The maximum $k$-colorable subgraph problem and related problems

TL;DR

This paper analyzes the maximum $k$-colorable subgraph problem using semidefinite programming relaxations, exploiting symmetries to improve bounds, and demonstrates their effectiveness through numerical experiments.

Contribution

It introduces symmetry-exploiting SDP relaxations for M$k$CS and shows they outperform existing bounds on various test instances.

Findings

Proposed relaxations provide strong bounds for M$k$CS.

Symmetry exploitation simplifies relaxations and improves bounds.

Numerical results outperform existing bounds on most instances.

Abstract

The maximum $k$-colorable subgraph (M$k$CS) problem is to find an induced $k$-colorable subgraph with maximum cardinality in a given graph. This paper is an in-depth analysis of the M$k$CS problem that considers various semidefinite programming relaxations including their theoretical and numerical comparisons.

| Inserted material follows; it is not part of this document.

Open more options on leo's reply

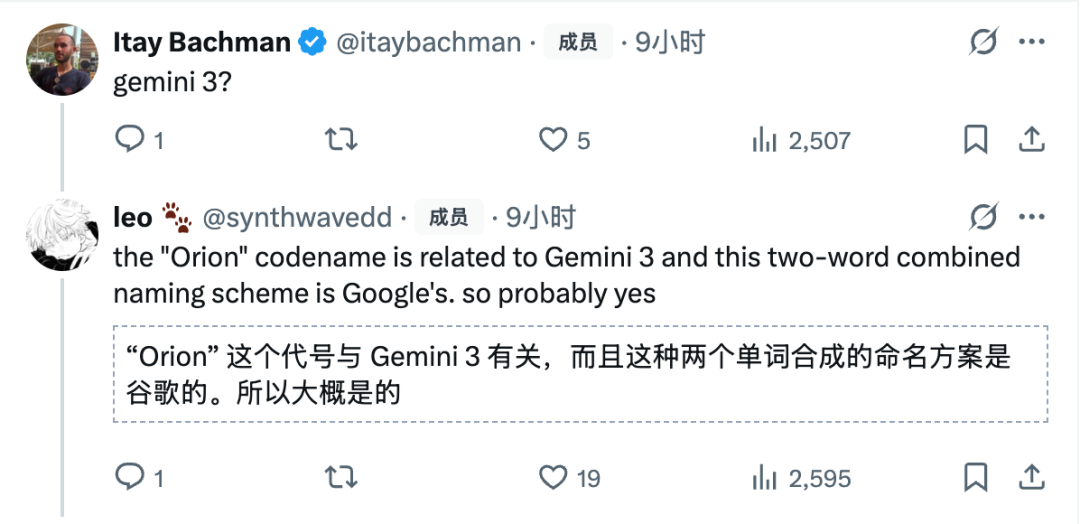tap(1032, 216)
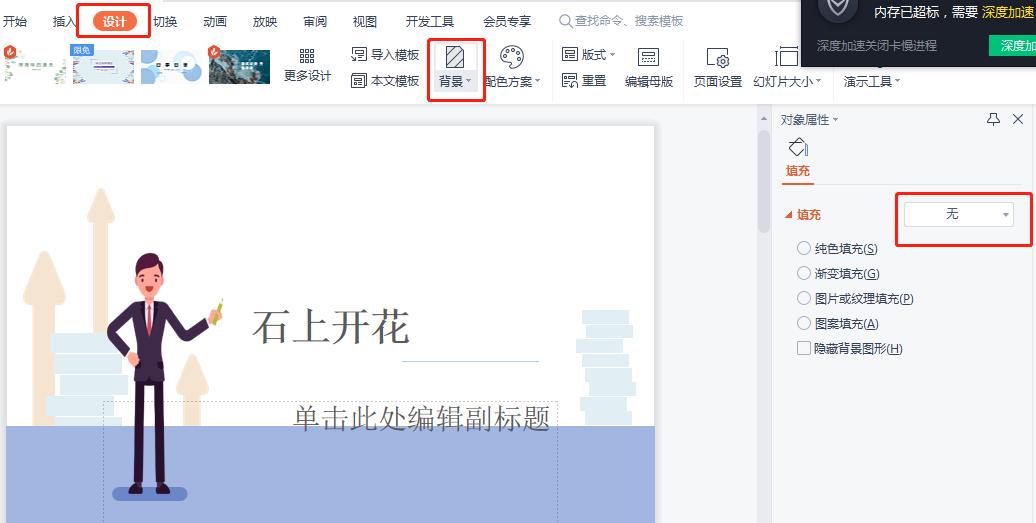The width and height of the screenshot is (1036, 523).
Task: Select 图片或纹理填充 radio option
Action: coord(804,298)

To simplify these relaxations we exploit the symmetry arising from permuting the colors, as well as the symmetry of the given graphs when applicable. We also show how to exploit invariance under permutations of the subsets for other partition problems and how to use the M$k$CS problem to derive bounds on the chromatic number of a graph. Our numerical results verify that the proposed relaxations provide strong bounds for the M$k$CS problem, and that those outperform existing bounds for most of the test instances.